News

Bedford High’s Challenge Day moves students toward enhanced social and emotional well-being

Friday, April 18, 2014

By LORETTA JACKSON

Staff Writer

Challenge Day at Bedford High School was held March 24. Students took part in a day-long workshop, which included a wide range of exercises designed to enhance social-emotional well-being. The program has been held several times at BHS, including twice this fall.

Co-organizer and school counselor Kristie Torbick noted the BHS counseling department relates academics to social and emotional health and thus thinks highly of this program.

The Challenge Day exercises are meant to help students better relate to others, develop empathy and gain perspective.The program inspires students to be compassionate and initiate positive change in their school communities.

“It’s a powerful day to say the least,” Torbick said. “We were fortunate to have an anonymous donor fund this particular day. Whoever you are, thank you. This was a gift to our students that they’ll remember forever.”

Counselors Kristie Torbick and Zanna Blaney first brought this program to BHS in fall 2012. BHS hosted its fourth challenge day with the money from the donor. Historically, the program was funded by grants from the Bedford Education Foundation, the Bedford PTG and BHS.

Alison Puffer, a school counselor and co-organizer of the event, shared comments from participants. Notably, a student in grade 10 called the event the greatest experience of the student’s life. An adult commented that it was extremely rewarding to see kids connecting with each other. A ninth-grader said the event enabled him to understand other people with his heart instead of his eyes. Another grade 10 student noted that it made her feel empowered to make her school a better place.
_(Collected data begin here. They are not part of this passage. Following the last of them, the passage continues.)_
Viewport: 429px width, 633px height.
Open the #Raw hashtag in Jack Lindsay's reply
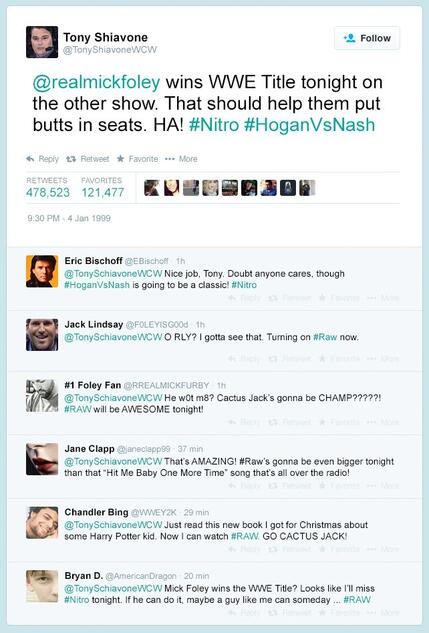pos(325,337)
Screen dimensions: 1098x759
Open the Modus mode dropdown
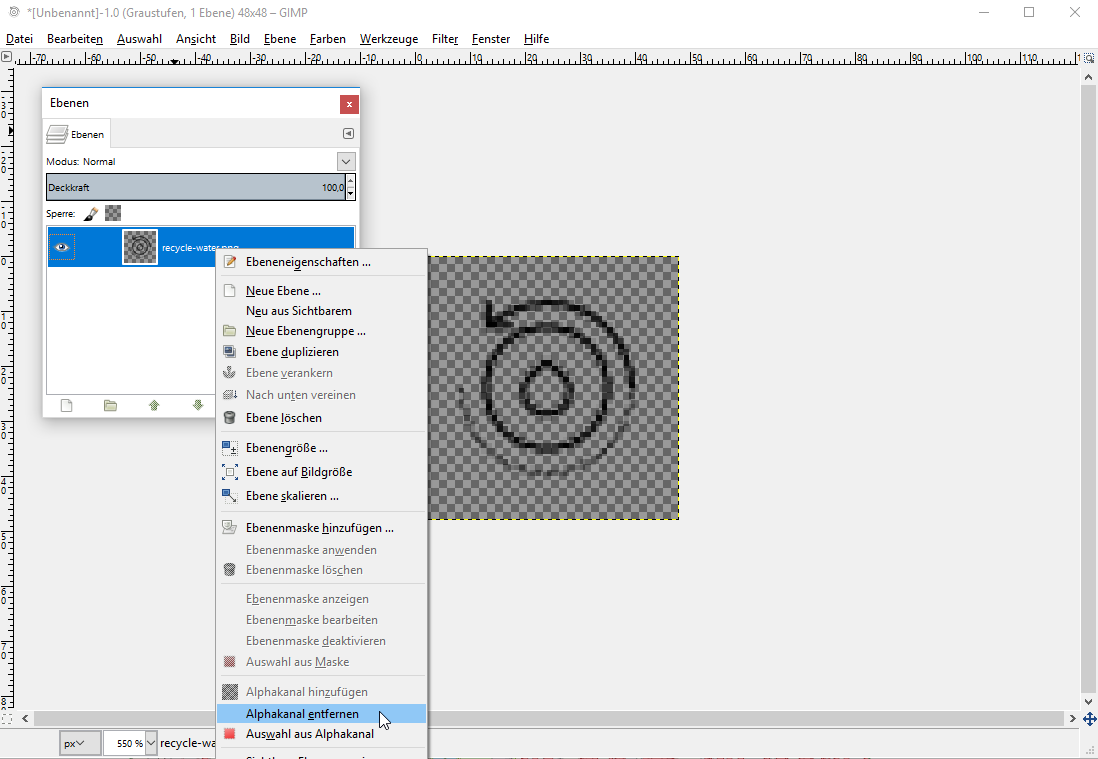click(x=345, y=161)
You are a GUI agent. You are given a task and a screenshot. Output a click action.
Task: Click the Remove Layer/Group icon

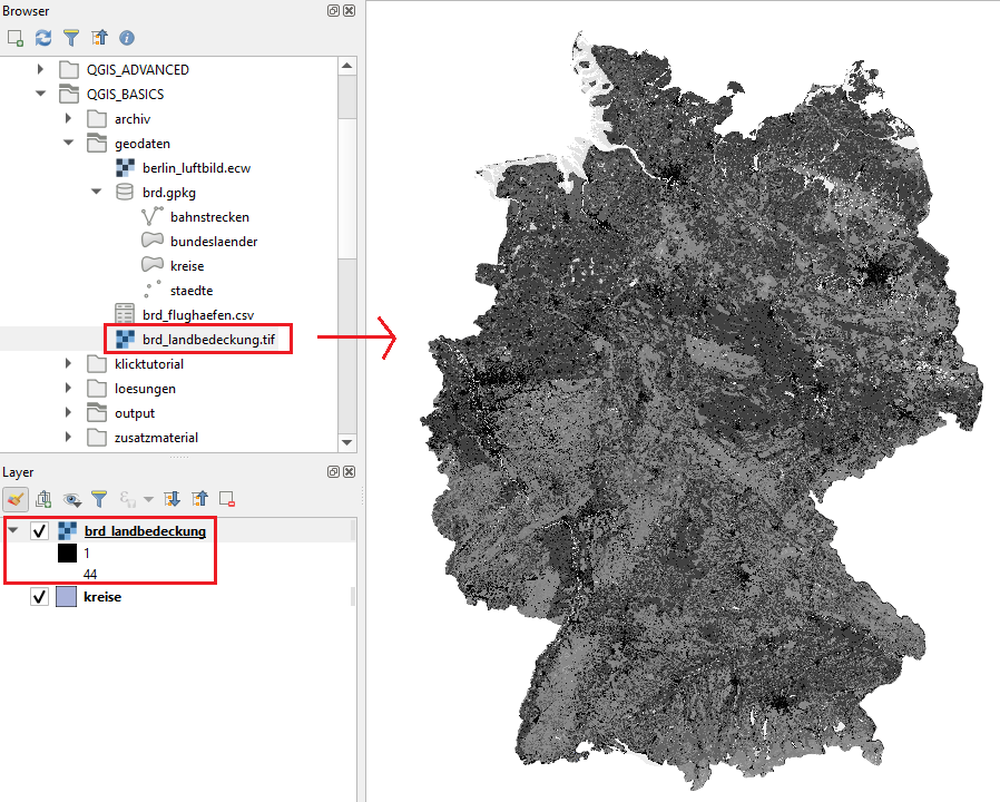coord(226,498)
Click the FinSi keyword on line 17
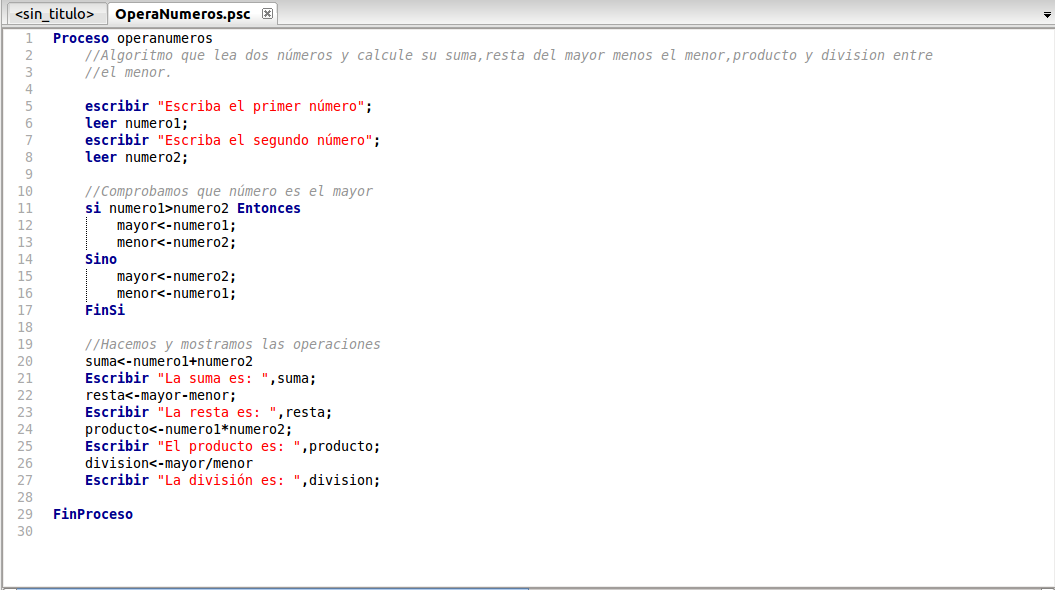Screen dimensions: 1055x590 104,310
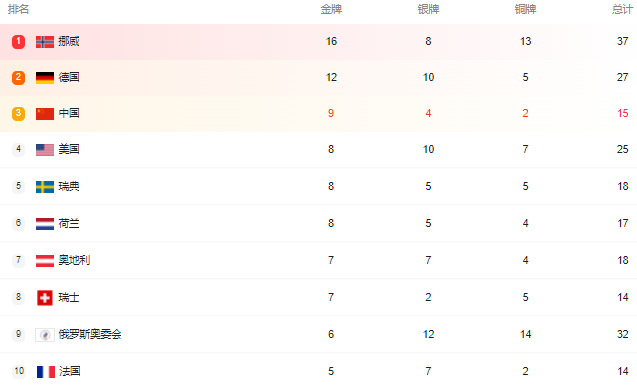This screenshot has height=385, width=637.
Task: Click the China flag icon
Action: click(x=45, y=114)
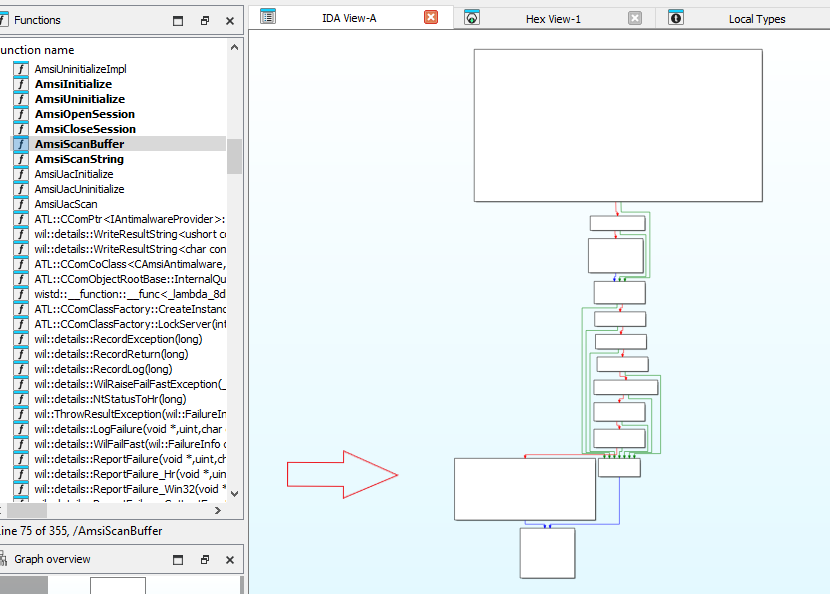Click the large top graph node
The height and width of the screenshot is (594, 830).
(x=617, y=126)
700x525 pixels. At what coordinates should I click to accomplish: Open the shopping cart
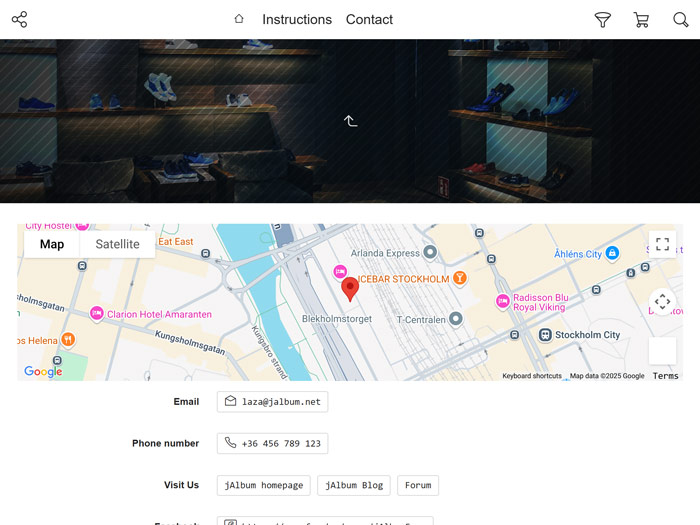click(641, 19)
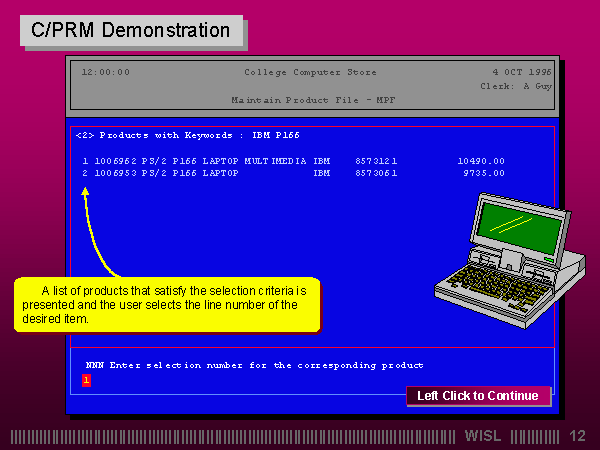The width and height of the screenshot is (600, 450).
Task: Select product code 1006953 on line 2
Action: (x=117, y=172)
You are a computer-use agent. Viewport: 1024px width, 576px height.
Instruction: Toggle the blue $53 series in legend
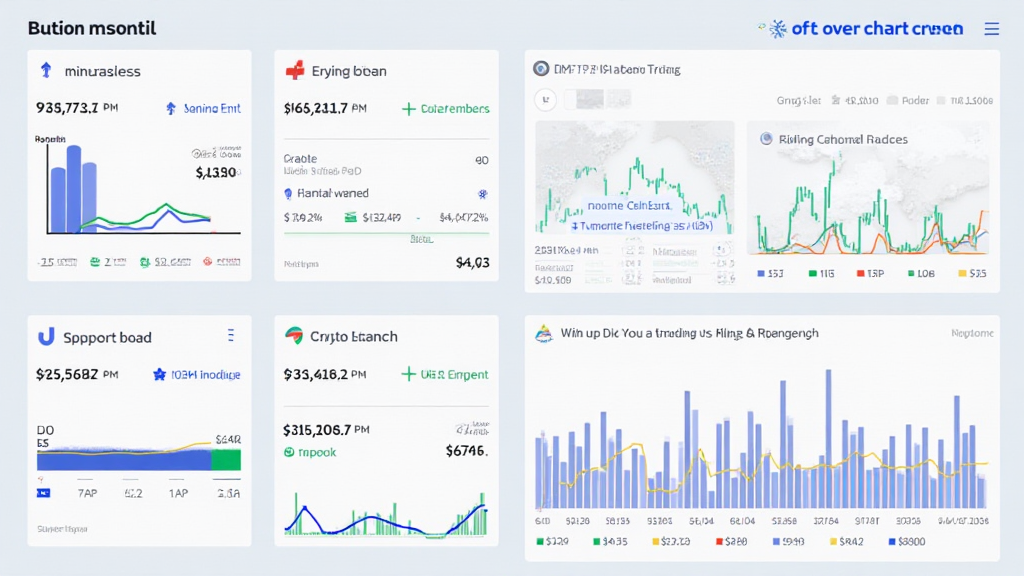[763, 273]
“Challenge Day was an invaluable experience for me as an adult leader,” one adult said. “it helped me get to know the students on a different level and made me feel proud to work with such great people and among such amazing students.”

Challenge Day is designed for about 100 students, 15 student leaders and 30 staff members. Puffer noted the large proportion of adults is critical to the success of the day.

“The staff participants were counselors, teachers, support staff, volunteers and even the librarian and school police officer participated,” Puffer said. “We are so grateful to have the support and interest of the staff to help us run this program.”

Throughout the day, the Challenge Day leaders, who arrive to the school early on the morning of the event, engage the participants in fun and interactive team-building games and allow students and staff an opportunity to connect with each other.

The program concludes with students “challenging” each other to make their school and community a better place.

More information about Challenge Day can be found at www.challengeday.org.